Any DC Brushless box fan (aka computer fan) would also work fine. They are usually rated 12V DC, but you can get away with lower voltage (spins slower and quieter). You probably have an old wall transformer for some old/broken electronics...Just don't use anything that says "VAC" or "V AC" (alternating current). Anything with an output in the 5-14V DC range should be fine. You can buy a transformer with adjustable voltage if you want to adjust fan speed.

To assemble, strip the wires on your transformer and your fan(s). Twist red fan wire(s) to positive wire of transformer, and black fan wire(s) to negative of transformer, then wrap with electrical tape so they won't short circuit.

As far as placement goes: Humidity rises, so you want the top air to mix with the bottom air of your cabinet. You can blow air up or down....or use 2 fans, one blowing each direction.

Here's a quick breakdown of Brushless Fans vs Oust Fans:

*Bushless fans:*

Easy to find/replace
Approx $5 for a 80mm fan, $10 for 120mm, or just yank from an old computer for free
Bigger fans run quieter and move much more air (CFM)
Runs constantly, unless you add a timer
Requires a wire run into your humidor for power
Use free-standing, or mount to cabinet
Cheaper in the long run, as no batteries to replace
Takes some effort to setup (basic wiring)

Entries supplied:
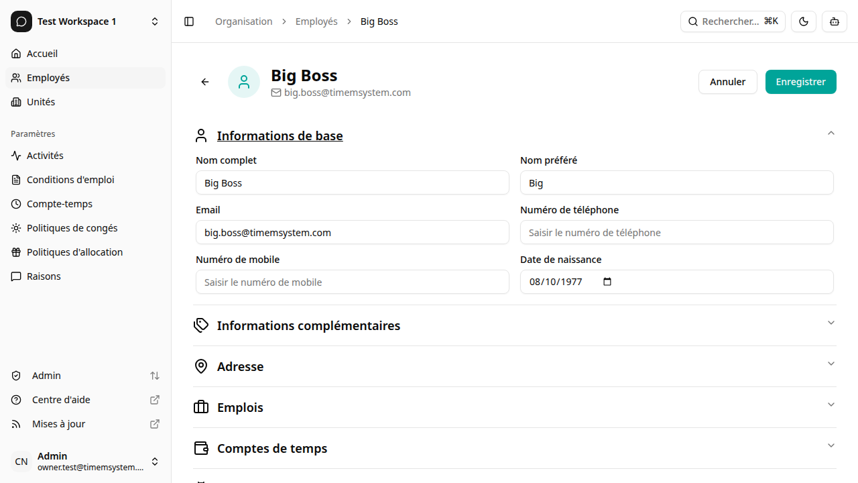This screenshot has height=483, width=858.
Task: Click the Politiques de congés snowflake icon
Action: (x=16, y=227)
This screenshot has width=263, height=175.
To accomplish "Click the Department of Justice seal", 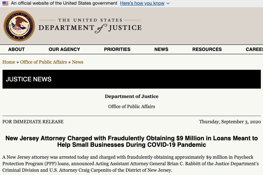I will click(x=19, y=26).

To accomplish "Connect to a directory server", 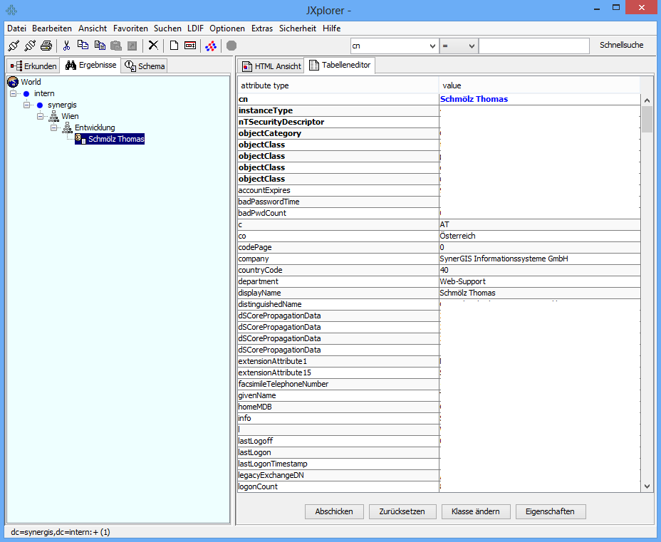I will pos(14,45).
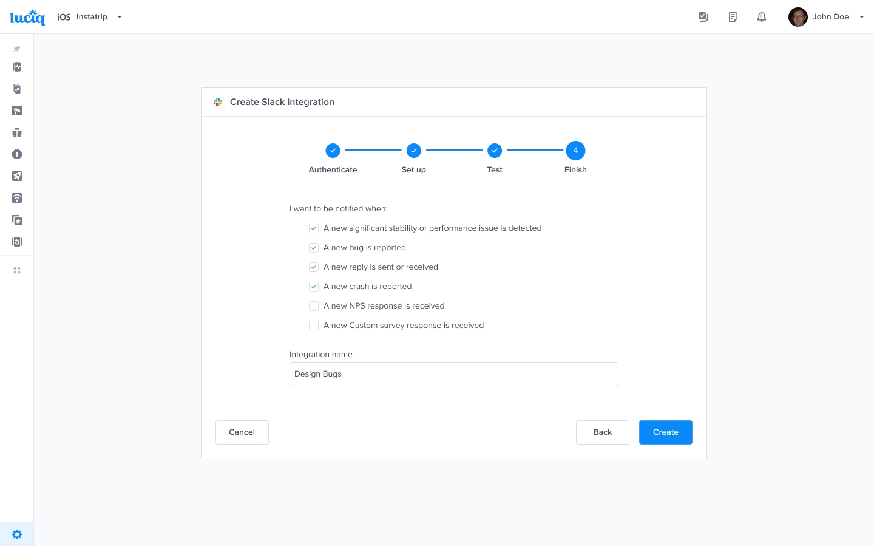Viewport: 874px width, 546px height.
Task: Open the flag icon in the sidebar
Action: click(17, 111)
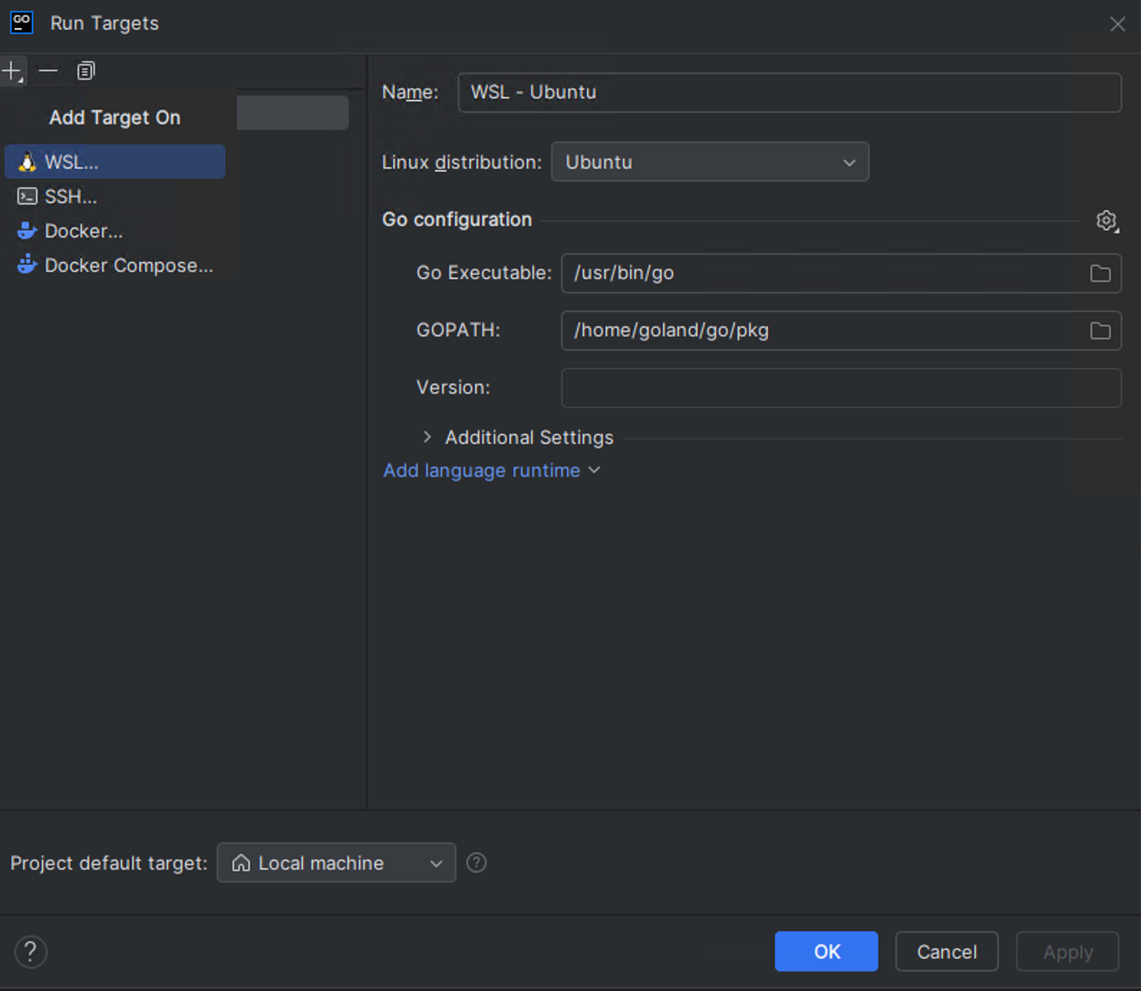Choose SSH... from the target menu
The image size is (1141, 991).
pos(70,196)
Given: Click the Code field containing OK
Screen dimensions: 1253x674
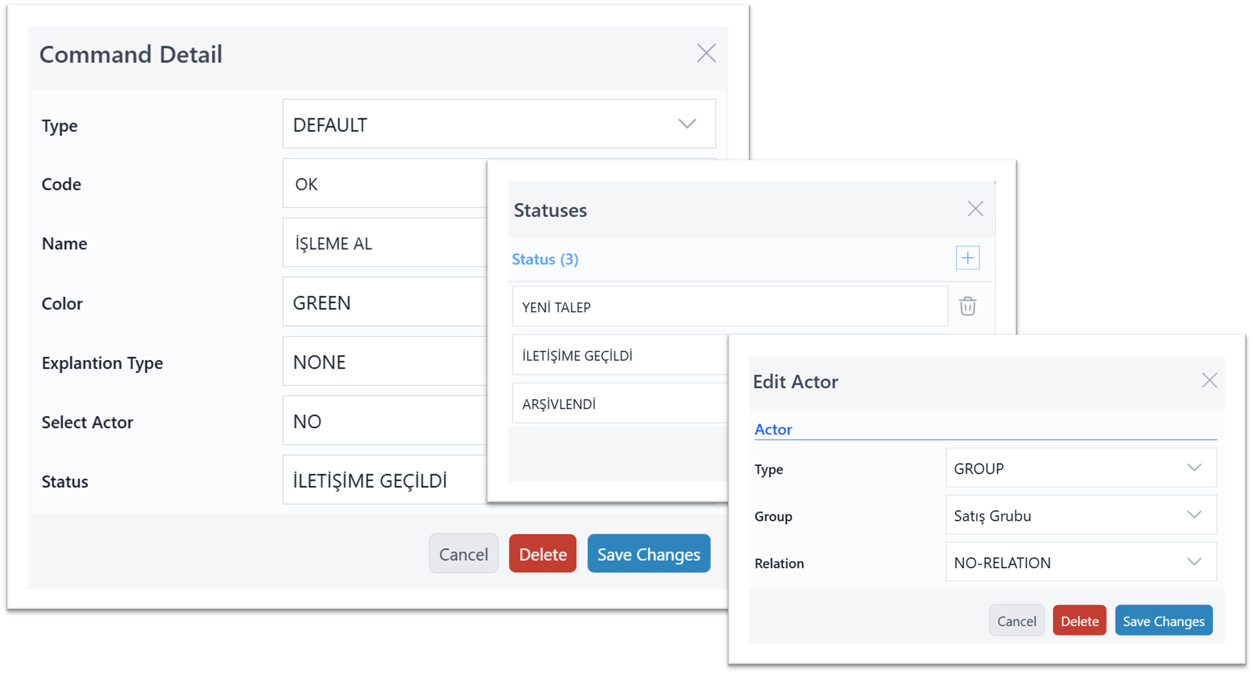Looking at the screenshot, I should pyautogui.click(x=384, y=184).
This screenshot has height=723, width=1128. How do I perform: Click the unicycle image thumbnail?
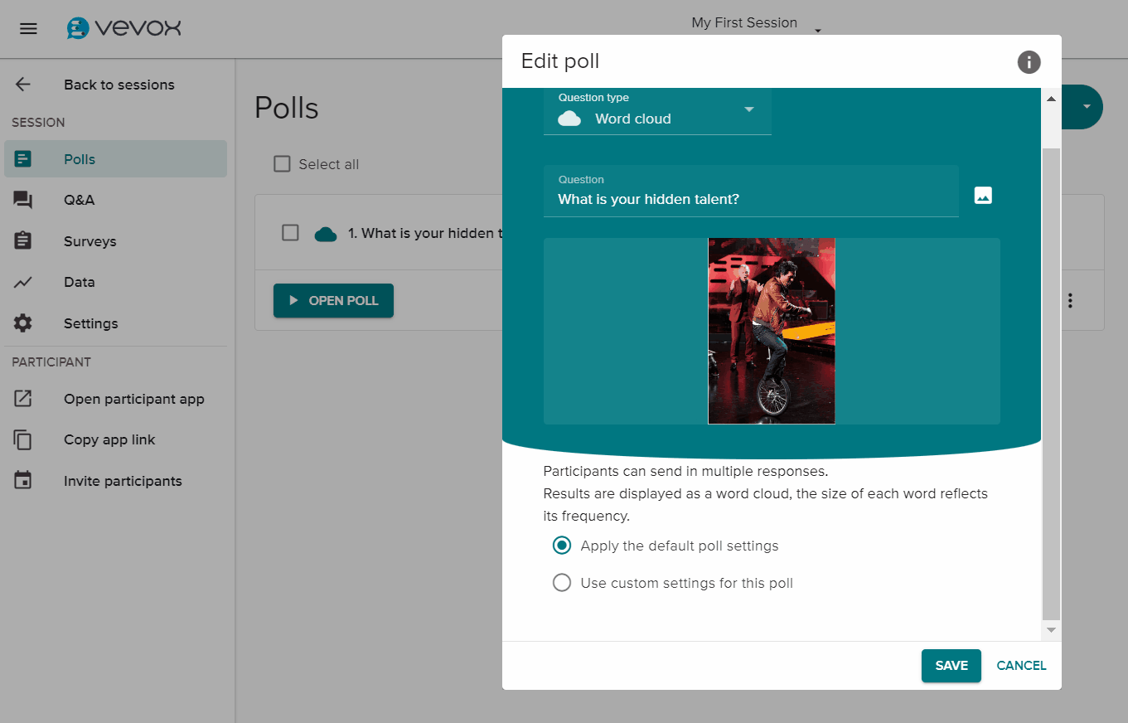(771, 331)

---

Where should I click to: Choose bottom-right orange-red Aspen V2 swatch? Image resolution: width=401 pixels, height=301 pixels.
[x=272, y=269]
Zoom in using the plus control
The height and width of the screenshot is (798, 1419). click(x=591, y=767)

--

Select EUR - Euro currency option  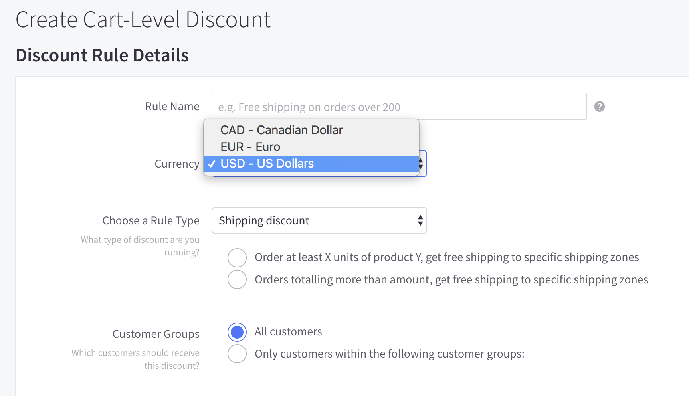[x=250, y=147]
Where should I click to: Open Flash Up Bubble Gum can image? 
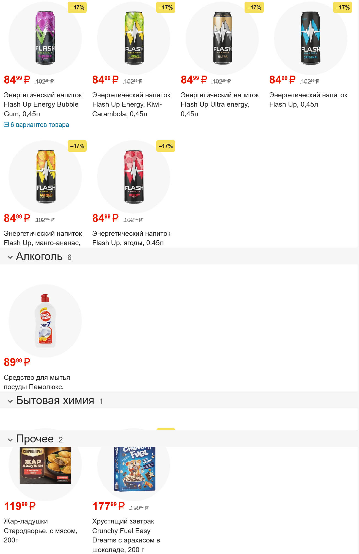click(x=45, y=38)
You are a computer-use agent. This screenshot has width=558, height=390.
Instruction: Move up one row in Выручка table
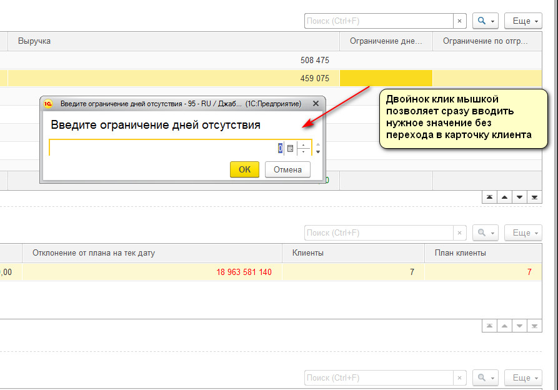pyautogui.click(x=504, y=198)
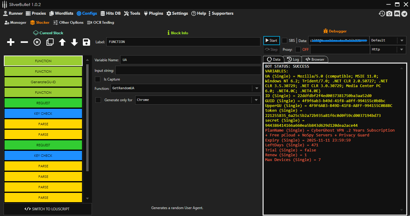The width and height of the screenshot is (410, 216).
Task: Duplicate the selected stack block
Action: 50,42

Exercise instructions:
1. Repeat the humidor fan post word for word, from "Here's a quick" to "setup (basic wiring)".
2. Please carry on the humidor fan post from where it stops.

Solved problems:
1.
Here's a quick breakdown of Brushless Fans vs Oust Fans:

*Bushless fans:*

Easy to find/replace
Approx $5 for a 80mm fan, $10 for 120mm, or just yank from an old computer for free
Bigger fans run quieter and move much more air (CFM)
Runs constantly, unless you add a timer
Requires a wire run into your humidor for power
Use free-standing, or mount to cabinet
Cheaper in the long run, as no batteries to replace
Takes some effort to setup (basic wiring)

2.
*

Oust:*

Hard to find (discontinued)
Ususally in the $12 range 
Very Small fan (approx 35-40 mm) with a bulky case
Runs periodically (approx 15 seconds, every 4 minutes)
Moves less air (CFM)
Quiet
Free-standing
Requires batteries , so more expensive in the long run
Minimal setup...just drop in.


----------



## KickU2Sleep (Feb 20, 2009)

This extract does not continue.